Many countries in the region are advancing their space programs by leaps and bounds over the past few years, which why it’s terribly important for us to keep our efforts going. With this threat, China could create a “Space based Pearl Harbor” since much of our defense integration and network centric warfar methods are based on GPS satellites and other recon sats.

The clear worry of all space faring nations is the potential of one nation taking the “high ground”, and by doing so control access to space for all time.

From the AP:

TAIPEI, Taiwan (AP) – The Fengyun—”Wind and Cloud”—1-C weather satellite was a proud worker in China’s space program. Launched in May 1999, it provided a wealth of information that scientists used for forecasting floods, sandstorms and disturbances in space caused by solar activity. Now, it has been reduced to a nebula of debris. And that may prove to be its most lasting legacy. In January, China blasted the Fengyun 1-C into oblivion with a land- based anti-satellite missile from its southwestern Xichang spaceport. It was the first kill of a satellite by a land-based missile ever conducted by any nation, including the United States and Russia. The message was hard to miss: China is ready—and increasingly able—to challenge the U.S. military advantage in space.

“Competition is moving toward the new frontier, space,” said Arthur Ding, a research fellow at Taiwan’s National Chengchi University.

To space and military experts, China’s success is no surprise—its military-run space program has taken a great leap forward in recent years.

It launched its first manned space flight in 2003. A second mission in 2005 put two astronauts into orbit for a week, and a third manned launch is planned for next year. This year, China plans to launch a probe that will orbit the moon.

In the meantime our space program lacks true heavy lift capability, and we are falling behind.

Regarding the Asian Space Race, also from AP:

The most heated space race since the Cold War is under way in Asia, where countries are concluding that a space program is no longer just an expensive status symbol but a matter of national security. And they are scrambling to keep abreast.

China, the only Asian country to put its own astronauts into orbit, is far ahead.

But India, South Korea, Malaysia and Taiwan all have satellites in orbit.

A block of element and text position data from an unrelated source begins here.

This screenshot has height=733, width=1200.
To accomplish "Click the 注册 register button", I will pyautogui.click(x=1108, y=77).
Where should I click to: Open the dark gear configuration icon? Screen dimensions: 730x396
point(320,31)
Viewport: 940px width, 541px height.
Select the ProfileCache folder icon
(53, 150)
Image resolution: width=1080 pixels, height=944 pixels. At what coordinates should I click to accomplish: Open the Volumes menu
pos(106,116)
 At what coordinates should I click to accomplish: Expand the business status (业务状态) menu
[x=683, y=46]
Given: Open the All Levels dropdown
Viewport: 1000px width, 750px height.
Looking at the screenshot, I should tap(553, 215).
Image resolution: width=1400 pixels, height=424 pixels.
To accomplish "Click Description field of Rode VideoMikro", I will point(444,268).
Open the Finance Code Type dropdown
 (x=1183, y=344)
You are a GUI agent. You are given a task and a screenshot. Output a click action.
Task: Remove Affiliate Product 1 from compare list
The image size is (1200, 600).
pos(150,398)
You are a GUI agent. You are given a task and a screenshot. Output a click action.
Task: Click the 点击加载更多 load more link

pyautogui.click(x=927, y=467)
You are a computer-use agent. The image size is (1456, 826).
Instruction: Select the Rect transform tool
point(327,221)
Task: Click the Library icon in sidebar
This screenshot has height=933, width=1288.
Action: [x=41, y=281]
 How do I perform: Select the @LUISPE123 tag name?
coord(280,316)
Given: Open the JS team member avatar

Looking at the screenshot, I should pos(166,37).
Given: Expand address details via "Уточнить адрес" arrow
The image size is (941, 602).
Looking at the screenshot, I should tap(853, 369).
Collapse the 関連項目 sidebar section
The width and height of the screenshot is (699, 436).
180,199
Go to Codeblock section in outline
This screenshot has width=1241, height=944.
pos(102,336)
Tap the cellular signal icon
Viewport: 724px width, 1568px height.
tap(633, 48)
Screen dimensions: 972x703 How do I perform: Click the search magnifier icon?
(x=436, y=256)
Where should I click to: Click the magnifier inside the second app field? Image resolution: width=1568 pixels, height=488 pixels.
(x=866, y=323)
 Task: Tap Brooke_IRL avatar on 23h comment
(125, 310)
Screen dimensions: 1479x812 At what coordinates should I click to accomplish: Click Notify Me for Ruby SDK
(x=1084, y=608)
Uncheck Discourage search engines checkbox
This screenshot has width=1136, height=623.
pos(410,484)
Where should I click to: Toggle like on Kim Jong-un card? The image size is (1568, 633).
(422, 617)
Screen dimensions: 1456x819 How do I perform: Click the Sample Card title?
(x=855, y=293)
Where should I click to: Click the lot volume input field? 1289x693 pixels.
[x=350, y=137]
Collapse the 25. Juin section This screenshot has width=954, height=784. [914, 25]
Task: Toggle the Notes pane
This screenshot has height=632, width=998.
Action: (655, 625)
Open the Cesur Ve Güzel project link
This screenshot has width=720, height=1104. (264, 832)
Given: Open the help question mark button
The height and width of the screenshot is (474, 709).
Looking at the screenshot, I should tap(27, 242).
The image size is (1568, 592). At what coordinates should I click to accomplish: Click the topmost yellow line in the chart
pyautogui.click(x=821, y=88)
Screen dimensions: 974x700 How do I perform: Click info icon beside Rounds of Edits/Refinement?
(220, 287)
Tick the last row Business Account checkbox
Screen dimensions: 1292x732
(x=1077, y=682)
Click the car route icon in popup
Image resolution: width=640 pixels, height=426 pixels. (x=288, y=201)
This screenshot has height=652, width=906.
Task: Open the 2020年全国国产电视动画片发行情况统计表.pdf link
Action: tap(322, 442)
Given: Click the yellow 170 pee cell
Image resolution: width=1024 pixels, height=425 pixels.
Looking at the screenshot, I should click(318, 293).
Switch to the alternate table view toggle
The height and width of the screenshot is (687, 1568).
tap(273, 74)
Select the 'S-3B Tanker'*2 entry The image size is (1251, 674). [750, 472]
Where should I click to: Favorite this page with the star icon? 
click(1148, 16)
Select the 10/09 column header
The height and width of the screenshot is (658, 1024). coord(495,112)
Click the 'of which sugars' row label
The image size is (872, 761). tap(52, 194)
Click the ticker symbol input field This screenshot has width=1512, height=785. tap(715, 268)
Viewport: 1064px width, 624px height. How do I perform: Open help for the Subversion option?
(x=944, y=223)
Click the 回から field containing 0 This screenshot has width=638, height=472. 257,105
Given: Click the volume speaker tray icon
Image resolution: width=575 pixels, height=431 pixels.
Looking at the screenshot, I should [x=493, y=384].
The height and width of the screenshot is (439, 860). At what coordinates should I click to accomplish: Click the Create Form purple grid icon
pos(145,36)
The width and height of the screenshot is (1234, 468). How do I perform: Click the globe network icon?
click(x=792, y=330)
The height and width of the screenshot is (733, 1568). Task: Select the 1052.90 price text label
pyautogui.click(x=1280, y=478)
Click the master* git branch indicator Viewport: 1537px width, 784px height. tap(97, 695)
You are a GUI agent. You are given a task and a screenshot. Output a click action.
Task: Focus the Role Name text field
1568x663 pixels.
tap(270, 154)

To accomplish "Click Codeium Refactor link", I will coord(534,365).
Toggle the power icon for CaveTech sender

North Korea claims to have sent one up with its 1998 ballistic missile launch and to have used it to broadcast messages from its leader, Kim Jong Il, though that claim has never been substantiated.

Japan is closest to keeping pace with China.

After a decade of work, Tokyo in February completed a network of four spy satellites that can monitor any spot on the globe, every day.

Japan’s program was spurred by the 1998 North Korean test of a Taepodong ballistic missile, which flew over its main island and into the Pacific somewhere off the coast of Alaska. Tokyo now spends about $500 million a year on its spy satellite program.